Current through Register Vol. 43, No. 49, December 5, 2024
Section 30-10-223 - ICF-MR interest expense(a) Only necessary and proper interest on working capital indebtedness shall be an allowable cost. (b) The interest expense shall be incurred on indebtedness established with: (1) Lenders or lending organizations not related to the borrower; or (2) partners, stockholders, home office organizations, or related parties, if the following conditions are met: (A) The terms and conditions of payment of the loans shall resemble terms and conditions of an arms-length transaction by a prudent borrower with a recognized, local lending institution with the capability of entering into a transaction of the required magnitude. (B) The provider shall demonstrate, to the satisfaction of the agency, a primary business purpose for the loan other than increasing the per diem rate. (C) The transaction shall be recognized and reported by all parties for federal income tax purposes. (c) When the general fund of an ICF-MR "borrows" from a donor-restricted fund, this interest expense shall be an allowable cost if it is considered by the agency to be reasonable.
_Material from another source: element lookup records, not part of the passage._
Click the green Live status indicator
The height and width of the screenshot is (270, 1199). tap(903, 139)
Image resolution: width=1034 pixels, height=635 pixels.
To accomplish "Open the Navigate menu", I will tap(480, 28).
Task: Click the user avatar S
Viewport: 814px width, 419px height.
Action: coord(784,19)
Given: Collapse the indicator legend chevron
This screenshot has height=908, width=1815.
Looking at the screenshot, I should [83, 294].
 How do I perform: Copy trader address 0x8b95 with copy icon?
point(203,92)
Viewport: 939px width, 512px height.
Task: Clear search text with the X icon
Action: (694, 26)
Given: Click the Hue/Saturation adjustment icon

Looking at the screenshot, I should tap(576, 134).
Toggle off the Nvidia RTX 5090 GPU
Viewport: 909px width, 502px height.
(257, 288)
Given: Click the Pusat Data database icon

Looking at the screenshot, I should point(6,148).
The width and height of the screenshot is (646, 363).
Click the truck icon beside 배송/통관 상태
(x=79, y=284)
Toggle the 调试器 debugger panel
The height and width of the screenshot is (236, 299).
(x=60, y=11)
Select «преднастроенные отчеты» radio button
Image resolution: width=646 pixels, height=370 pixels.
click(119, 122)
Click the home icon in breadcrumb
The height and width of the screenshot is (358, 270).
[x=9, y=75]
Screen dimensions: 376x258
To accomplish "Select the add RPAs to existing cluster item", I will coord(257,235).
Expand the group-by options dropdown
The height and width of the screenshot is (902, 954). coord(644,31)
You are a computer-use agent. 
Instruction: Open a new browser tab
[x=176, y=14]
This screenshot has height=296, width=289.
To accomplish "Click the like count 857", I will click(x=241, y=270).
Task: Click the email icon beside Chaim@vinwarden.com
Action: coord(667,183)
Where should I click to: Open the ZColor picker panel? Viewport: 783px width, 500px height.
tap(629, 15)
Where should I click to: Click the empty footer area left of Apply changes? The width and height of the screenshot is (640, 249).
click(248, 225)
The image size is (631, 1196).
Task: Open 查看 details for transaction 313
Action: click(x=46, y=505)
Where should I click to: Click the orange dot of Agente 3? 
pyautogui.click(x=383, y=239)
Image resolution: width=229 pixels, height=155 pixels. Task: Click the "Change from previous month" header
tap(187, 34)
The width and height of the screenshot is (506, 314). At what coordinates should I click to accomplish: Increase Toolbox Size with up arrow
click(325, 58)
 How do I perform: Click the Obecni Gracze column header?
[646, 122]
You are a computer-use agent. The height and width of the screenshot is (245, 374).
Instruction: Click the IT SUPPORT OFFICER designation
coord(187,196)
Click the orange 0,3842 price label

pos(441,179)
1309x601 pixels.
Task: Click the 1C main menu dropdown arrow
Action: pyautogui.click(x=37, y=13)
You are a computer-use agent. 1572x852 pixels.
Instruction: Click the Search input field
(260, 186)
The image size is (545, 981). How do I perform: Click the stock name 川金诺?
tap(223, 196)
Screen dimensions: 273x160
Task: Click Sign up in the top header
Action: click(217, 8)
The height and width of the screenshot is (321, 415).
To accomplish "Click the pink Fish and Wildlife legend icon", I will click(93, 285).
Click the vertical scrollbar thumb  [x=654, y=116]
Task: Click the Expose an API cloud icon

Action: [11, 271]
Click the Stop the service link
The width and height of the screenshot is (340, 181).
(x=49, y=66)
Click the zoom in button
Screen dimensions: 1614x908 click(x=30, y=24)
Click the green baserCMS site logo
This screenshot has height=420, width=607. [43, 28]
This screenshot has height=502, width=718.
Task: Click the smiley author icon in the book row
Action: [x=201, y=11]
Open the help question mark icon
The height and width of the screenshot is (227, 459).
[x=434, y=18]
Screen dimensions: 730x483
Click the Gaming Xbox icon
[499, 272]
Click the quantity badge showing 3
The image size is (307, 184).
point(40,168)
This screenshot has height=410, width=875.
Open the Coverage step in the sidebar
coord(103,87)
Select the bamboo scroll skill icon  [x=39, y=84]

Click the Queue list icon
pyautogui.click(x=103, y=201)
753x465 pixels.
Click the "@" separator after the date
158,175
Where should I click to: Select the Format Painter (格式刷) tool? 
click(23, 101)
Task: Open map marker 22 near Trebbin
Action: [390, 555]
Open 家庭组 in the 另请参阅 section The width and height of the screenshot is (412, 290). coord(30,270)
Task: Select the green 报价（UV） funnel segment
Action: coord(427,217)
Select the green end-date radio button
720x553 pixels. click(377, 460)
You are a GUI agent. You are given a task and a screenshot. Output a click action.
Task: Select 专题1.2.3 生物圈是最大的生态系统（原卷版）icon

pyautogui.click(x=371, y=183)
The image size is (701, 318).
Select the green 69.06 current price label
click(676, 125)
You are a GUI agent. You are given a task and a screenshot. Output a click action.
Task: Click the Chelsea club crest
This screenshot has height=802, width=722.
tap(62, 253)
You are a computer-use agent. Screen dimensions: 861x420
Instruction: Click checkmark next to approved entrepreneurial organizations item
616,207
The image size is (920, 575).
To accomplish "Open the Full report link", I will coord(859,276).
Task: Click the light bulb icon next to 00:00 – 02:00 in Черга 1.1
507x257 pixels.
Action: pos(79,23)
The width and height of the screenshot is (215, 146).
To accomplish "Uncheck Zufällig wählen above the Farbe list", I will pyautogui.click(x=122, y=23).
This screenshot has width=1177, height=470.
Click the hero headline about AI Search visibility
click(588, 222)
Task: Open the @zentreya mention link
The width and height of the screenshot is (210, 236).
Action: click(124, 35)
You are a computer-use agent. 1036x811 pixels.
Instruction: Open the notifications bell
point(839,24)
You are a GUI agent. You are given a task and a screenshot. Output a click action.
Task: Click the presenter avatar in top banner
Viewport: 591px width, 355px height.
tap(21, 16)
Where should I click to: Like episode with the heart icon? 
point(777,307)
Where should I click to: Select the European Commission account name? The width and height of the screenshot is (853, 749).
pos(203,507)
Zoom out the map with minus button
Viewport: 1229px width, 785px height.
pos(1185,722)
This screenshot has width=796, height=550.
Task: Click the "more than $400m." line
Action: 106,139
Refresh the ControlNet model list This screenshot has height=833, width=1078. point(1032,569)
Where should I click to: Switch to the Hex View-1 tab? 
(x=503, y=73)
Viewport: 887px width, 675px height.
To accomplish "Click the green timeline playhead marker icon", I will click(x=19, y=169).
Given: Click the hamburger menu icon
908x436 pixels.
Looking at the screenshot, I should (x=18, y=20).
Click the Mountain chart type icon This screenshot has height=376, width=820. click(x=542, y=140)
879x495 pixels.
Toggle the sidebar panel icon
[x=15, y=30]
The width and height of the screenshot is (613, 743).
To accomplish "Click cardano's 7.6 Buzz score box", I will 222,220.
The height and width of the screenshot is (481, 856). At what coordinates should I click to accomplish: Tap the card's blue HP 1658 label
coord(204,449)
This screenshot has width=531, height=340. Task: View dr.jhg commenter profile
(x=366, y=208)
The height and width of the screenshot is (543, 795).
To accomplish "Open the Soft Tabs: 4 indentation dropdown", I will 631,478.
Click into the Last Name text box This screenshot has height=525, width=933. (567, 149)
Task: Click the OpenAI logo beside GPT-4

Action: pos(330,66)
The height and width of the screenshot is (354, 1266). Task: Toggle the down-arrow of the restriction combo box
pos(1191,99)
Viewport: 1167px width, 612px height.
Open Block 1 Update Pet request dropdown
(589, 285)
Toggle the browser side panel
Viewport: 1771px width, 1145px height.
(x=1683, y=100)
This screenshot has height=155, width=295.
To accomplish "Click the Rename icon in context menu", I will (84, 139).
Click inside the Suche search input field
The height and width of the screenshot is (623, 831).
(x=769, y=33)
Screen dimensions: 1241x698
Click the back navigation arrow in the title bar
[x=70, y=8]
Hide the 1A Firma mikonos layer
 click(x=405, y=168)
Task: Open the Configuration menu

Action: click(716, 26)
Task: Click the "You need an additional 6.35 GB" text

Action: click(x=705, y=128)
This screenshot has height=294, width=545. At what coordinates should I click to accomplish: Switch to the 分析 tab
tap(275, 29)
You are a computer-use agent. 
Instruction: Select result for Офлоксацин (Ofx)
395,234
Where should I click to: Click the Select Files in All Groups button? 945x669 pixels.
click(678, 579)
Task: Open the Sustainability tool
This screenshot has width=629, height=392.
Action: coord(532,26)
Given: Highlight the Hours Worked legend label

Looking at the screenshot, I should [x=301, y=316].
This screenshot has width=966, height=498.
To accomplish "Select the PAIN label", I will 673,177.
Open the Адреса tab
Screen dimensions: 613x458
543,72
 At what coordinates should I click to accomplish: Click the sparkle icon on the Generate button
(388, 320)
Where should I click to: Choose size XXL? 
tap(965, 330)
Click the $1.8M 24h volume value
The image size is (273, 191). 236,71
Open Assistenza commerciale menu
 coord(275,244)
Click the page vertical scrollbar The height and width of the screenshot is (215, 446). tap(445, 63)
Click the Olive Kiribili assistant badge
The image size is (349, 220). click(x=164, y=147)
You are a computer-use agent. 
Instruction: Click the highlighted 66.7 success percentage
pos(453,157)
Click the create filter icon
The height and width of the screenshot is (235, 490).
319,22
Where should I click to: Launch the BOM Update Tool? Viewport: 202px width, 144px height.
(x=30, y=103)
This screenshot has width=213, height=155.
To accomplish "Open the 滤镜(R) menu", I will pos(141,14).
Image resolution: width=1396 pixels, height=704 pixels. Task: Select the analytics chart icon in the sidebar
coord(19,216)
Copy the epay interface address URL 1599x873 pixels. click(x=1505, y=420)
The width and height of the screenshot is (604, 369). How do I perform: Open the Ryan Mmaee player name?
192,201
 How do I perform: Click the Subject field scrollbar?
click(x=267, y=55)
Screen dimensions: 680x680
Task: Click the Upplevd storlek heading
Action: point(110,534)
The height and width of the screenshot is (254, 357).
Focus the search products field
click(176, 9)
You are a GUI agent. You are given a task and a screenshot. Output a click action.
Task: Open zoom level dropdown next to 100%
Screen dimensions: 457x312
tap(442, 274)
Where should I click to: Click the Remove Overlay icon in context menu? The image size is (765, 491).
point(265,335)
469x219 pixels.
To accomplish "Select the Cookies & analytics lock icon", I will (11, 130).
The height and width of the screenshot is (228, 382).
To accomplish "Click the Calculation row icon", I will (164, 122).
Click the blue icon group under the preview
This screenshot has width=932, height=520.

In addition, if an ICF-MR operated by members of a religious order borrows from the order, interest paid to the order shall be an allowable cost. (d) The interest expense shall be reduced by the investment income from restricted or unrestricted idle funds or funded reserve accounts, except when that income is from gifts and grants, whether restricted or unrestricted, which are held in a separate account and not commingled with other funds. Income from the provider's qualified pension fund shall not be used to reduce interest expense. (e) Interest earned on restricted or unrestricted reserve accounts of industrial revenue bonds of sinking fund accounts shall be offset against interest expense and limited to the interest expense on the related debt. (f) Loans made to finance that portion of the cost of acquisition of a facility that exceeds historical cost or the cost basis recognized for program purposes shall not be considered to be reasonably related to client care. Kan. Admin. Regs. § 30-10-223
Authorized by and implementing K.S.A. 39-708c, as amended by L. 1990, Chapter 152; effective, T-30-12-28-40, Dec. 28, 1940; effective March 4, 1991.